» **WHAT YOU ARE ASKED TO DO**: Of the material below, only the lines from the line containing "Instruction: Click the" down to the line containing "Image resolution: width=872" belong in the answer, written out exactly.

» **SUPPLIED INFORMATION**:
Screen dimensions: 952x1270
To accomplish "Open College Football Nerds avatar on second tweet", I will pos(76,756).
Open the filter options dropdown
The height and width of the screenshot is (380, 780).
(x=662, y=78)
--
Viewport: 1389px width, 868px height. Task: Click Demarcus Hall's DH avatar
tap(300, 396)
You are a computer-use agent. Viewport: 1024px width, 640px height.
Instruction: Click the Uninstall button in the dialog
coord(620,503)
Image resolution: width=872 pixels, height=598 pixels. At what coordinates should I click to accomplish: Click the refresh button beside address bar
--
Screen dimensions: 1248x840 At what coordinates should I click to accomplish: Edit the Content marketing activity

» **SOLUTION BELOW**:
Instruction: Click the Uninstall button in the dialog
coord(620,503)
Image resolution: width=872 pixels, height=598 pixels. At what coordinates should I click to accomplish: Click the refresh button beside address bar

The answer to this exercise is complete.